While this is Hayton’s third shutout in a row against Quinnipiac, he was not the sole reason St. Lawrence finished on top tonight.
“I thought Hayton was excellent. He played really well,” Quinnipiac head coach Rand Pecknold said. “It was a poor effort on our part. We had some guys who really struggled tonight, but you’ve gotta give St. Lawrence credit. I thought they competed and battled. For whatever reason, we had a lot of guys that struggled tonight.”
Quinnipiac’s struggles began on the first shift of the game.
Just 45 seconds in, the Saints hit a post, then struck iron again less than a minute later. While the Bobcats had freshman goalie Andrew Shortridge’s best friend on his side, it wouldn’t last long.
About nine minutes into the first period, St. Lawrence forward Michael Ederer took advantage of a defensive miscue, created open space for himself in the slot, then buried a one-timer past a helpless Shortridge to put his team up by one.
The Saints’ speed, heart, and unwillingness to lose a battle were major keys in that goal, as well as the rest of the night as a whole.
“[We were] lackadaisical at times you could definitely say,” senior assistant captain Tim Clifton said. “You’ve gotta give credit to St. Lawrence. They were phenomenal, in our face all night, played fast, played aggressive and we didn’t match it.”
Going into the second period of play, the Bobcats needed to rebound from a poor first period in which they were outshot 9-7. However, the team did not bounce back after the intermission.
Quinnipiac took three penalties in the middle frame, hindering its ability to produce quality chances in the offensive zone. One of those penalties belonged to junior Kevin Duane, who was called for a trip with just over a minute left to play.
On the ensuing Saints power play, defenseman Ben Finkelstein launched a shot from the blue line with time expiring and forward Joe Sullivan tipped it past Shortridge with a whopping 0.6 seconds remaining on the scoreboard.

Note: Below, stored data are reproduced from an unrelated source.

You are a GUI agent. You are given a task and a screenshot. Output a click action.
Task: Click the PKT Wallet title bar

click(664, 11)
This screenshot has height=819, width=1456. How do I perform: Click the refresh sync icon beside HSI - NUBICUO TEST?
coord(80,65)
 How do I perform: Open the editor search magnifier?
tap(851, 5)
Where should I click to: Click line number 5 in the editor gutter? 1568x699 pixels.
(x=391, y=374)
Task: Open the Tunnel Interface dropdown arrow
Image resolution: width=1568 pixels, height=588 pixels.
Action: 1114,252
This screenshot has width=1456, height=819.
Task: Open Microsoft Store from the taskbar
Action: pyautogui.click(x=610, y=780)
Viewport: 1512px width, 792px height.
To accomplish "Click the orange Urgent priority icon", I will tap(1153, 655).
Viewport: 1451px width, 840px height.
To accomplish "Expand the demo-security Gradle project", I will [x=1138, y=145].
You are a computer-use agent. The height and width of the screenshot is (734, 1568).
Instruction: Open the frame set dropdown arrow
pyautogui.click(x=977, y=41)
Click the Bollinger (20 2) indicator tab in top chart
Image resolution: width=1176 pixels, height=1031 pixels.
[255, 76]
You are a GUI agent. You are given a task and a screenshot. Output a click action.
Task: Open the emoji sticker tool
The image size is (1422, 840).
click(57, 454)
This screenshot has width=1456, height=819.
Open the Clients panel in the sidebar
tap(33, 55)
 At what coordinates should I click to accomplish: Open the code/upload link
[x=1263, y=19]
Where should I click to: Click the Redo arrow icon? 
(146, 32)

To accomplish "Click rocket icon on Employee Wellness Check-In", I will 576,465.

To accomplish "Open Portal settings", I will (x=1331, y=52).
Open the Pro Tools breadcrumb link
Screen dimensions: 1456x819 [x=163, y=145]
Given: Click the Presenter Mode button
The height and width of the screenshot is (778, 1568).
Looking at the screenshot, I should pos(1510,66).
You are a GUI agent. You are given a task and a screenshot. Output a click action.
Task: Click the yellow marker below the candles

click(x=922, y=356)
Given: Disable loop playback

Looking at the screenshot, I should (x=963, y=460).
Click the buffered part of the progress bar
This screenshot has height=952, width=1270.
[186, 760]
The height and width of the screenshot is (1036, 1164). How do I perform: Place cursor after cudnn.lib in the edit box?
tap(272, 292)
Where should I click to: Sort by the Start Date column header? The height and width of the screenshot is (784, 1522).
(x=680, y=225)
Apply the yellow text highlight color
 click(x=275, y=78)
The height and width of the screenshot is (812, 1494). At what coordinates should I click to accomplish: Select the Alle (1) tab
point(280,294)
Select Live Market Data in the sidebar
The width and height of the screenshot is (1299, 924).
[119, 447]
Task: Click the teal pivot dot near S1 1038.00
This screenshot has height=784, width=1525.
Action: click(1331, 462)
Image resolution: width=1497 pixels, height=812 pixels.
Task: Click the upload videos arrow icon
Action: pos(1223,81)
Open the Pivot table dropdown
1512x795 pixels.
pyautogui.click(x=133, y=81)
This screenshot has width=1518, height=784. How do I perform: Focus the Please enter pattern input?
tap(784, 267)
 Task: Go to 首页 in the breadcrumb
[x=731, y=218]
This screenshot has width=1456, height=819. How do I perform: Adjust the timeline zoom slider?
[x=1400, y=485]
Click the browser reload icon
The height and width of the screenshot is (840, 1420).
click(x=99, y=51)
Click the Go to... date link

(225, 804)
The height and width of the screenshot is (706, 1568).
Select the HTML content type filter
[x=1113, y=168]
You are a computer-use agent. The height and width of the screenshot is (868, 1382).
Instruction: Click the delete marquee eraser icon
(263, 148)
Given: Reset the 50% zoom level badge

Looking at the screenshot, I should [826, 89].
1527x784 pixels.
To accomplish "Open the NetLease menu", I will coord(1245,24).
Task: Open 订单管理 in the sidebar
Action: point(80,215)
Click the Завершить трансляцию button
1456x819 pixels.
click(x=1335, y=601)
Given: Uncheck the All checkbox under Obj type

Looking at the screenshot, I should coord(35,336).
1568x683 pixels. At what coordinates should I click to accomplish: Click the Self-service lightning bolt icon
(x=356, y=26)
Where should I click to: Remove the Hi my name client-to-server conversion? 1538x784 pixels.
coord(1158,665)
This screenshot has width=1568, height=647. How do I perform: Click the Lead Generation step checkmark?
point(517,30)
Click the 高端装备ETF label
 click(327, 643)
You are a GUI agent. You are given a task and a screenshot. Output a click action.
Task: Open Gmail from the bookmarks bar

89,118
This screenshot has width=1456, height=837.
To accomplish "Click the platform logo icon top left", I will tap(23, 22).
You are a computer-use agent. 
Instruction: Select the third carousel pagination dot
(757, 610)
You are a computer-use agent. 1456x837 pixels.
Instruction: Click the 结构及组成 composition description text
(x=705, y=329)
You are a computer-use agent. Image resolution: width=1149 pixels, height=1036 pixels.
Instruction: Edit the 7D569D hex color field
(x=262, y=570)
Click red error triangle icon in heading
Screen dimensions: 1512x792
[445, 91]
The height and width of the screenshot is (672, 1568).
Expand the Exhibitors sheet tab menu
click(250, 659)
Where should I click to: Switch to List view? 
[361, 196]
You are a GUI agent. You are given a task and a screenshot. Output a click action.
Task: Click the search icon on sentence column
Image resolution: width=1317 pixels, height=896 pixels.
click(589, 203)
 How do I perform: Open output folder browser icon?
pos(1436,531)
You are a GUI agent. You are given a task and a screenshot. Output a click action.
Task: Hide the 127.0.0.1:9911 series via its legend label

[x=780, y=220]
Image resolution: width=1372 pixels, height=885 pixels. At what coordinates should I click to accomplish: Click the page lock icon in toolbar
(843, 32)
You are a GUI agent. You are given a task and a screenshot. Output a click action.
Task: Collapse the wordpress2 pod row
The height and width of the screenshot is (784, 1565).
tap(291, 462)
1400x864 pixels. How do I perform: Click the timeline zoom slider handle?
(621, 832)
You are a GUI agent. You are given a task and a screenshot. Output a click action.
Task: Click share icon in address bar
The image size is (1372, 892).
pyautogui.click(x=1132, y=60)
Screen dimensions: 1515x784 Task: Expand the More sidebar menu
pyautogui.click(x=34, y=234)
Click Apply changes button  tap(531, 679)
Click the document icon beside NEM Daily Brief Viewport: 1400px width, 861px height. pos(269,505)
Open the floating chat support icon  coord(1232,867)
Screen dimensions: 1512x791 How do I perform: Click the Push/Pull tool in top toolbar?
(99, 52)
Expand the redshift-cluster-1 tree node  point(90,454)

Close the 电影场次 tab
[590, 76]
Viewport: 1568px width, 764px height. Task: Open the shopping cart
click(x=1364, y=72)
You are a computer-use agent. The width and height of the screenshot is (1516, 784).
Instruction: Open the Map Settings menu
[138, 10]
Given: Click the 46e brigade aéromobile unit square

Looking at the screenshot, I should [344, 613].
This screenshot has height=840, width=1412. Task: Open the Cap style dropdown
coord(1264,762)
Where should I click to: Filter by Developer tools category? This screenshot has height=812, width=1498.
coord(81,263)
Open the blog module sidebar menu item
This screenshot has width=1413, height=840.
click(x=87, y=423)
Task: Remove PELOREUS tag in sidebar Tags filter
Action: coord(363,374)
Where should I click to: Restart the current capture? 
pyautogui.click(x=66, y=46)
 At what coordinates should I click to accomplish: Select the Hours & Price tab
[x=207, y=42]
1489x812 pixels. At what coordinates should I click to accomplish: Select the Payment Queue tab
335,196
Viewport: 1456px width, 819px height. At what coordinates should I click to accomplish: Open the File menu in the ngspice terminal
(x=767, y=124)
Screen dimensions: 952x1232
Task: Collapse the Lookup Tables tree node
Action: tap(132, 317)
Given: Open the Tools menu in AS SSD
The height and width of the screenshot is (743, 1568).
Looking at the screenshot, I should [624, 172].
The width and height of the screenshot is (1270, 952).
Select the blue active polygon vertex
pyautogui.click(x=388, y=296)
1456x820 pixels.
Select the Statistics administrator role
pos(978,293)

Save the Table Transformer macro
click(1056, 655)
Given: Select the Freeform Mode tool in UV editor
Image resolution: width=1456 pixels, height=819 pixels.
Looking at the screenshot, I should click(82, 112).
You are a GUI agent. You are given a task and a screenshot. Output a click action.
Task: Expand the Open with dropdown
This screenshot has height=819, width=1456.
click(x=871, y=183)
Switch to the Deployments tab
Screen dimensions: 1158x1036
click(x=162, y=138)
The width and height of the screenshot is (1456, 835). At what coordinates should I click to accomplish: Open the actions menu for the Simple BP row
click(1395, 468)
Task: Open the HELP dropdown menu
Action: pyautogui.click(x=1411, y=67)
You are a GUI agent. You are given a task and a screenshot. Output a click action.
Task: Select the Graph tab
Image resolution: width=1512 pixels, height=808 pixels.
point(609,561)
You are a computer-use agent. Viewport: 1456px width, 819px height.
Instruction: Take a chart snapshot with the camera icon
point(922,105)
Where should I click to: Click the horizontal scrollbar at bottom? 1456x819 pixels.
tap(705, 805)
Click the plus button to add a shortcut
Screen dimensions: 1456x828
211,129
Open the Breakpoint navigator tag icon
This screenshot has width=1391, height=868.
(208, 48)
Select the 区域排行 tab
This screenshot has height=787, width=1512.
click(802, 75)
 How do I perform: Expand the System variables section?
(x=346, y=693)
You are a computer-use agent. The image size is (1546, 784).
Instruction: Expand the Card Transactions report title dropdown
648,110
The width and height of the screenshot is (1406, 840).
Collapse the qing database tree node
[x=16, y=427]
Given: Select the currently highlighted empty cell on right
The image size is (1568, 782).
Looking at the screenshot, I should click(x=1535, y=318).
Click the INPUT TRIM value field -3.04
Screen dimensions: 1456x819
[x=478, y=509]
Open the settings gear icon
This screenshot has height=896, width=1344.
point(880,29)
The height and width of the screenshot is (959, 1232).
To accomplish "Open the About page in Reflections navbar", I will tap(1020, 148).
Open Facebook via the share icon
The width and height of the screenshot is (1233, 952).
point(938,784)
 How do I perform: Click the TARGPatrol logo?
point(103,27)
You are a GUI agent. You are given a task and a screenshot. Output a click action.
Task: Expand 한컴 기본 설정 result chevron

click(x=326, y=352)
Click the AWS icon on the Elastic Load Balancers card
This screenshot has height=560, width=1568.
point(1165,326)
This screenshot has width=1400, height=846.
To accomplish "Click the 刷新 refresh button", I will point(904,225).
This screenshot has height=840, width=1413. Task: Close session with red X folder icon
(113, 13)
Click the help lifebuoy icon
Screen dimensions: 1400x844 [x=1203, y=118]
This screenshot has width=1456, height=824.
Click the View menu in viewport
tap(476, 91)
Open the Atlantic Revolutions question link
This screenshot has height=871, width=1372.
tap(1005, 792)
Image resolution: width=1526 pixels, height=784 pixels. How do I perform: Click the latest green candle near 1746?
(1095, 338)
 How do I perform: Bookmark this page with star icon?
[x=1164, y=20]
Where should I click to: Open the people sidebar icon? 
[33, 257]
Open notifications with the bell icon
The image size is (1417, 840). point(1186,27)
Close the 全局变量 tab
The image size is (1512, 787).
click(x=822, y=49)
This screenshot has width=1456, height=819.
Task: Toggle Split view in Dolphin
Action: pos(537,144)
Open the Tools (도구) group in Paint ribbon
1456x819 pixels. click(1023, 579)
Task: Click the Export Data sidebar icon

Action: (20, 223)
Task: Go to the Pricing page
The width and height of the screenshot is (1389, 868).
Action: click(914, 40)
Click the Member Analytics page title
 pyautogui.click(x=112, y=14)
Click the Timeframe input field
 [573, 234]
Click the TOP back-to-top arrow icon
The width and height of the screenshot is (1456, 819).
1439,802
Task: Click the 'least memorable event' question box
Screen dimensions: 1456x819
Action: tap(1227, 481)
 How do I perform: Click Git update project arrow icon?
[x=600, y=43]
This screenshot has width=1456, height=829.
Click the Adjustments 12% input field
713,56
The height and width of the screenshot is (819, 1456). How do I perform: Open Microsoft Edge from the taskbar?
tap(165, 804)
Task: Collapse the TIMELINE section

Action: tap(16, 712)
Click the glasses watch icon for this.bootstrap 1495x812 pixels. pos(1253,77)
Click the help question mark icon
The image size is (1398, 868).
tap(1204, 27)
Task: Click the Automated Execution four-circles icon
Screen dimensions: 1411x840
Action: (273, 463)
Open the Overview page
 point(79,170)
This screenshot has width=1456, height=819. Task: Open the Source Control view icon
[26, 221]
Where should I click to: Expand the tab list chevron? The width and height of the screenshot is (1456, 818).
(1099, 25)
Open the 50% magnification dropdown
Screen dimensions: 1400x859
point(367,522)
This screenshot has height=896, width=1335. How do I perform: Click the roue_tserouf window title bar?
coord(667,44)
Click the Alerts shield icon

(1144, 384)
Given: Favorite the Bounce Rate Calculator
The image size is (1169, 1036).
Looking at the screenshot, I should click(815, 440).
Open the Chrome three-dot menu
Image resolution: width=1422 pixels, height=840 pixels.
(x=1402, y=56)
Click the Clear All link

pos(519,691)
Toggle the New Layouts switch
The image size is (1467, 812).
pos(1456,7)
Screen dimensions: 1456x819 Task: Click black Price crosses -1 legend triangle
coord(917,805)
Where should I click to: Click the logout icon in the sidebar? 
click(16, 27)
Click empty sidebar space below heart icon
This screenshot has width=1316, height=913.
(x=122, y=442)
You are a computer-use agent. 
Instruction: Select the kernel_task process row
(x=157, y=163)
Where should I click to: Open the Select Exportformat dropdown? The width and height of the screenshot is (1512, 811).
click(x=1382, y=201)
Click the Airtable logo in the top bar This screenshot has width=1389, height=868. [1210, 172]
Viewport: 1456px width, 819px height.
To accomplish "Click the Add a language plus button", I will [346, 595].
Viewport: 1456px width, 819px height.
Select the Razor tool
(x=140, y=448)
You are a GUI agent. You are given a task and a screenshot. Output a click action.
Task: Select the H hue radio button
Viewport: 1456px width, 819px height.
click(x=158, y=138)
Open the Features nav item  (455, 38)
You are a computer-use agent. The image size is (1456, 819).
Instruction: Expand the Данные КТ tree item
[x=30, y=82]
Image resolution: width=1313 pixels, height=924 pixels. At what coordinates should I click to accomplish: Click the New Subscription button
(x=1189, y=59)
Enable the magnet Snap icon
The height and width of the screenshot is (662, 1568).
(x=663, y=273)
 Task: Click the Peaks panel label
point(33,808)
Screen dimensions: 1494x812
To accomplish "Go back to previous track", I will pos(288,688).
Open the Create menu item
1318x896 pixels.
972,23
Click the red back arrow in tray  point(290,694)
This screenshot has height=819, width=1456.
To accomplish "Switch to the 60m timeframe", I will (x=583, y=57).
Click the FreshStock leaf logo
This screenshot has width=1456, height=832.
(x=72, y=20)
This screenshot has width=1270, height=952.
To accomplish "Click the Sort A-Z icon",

“We couldn’t get a bounce,” Pecknold said. “They played with a lot of desperation and we didn’t quite have that same desperation, so we’ll need to bring it tomorrow night.”
Moving into the final period of play, Quinnipiac was down 2-0, but not completely out of the game.
On top of St. Lawrence’s total six penalties, the Saints took three penalties in the third period.
After coming up short on the first power play opportunity of the period, Pecknold sensed his players needed some fire under their bellies on their next chance at the man-advantage in order to push for a closer game.
So he pulled the goalie with 10:10 left in the game.
From that point on, Quinnipiac played on its heels, testing Hayton from any and every direction for 16 shots on goal in the period. Unfortunately for the Bobcats, the limited time on attack was not enough to earn a win.
“We didn’t even come close to playing 60 minutes tonight. We played about 12,” Pecknold said. “It was a bad effort, really poor effort all the way around.”
But from those 12 minutes of offensive pressure, a few positives can be taken away for the Bobcats’ next encounter with the Saints.
“That sense of urgency we had in the third period is how we have to play all 60 minutes,” Tim Clifton said.
The next meeting between the two ECAC rivals commences tomorrow night at 7 p.m. in Canton, New York. If Quinnipiac loses just one more game this season, it’s over and the Saints will move on to Lake Placid, New York for the ECAC Hockey Tournament Semifinals.
Despite the potential for the Bobcats’ 2016-17 season to be over tomorrow night, Pecknold has confidence in his players after the lackluster performance.
“We just had a lot of guys that didn’t play well, which is unusual,” Pecknold said. “A lot of the guys have played in the Frozen Four. They’ve played in the National Championship. We won the Whitelaw Cup last year. We played in big games. A lot of these juniors and seniors have played in big games and just happens once in awhile. They’re still 19, 21, 22-year-old kids and every now and then you don’t have your best effort. But we’ll be good tomorrow night. We’ll come back.”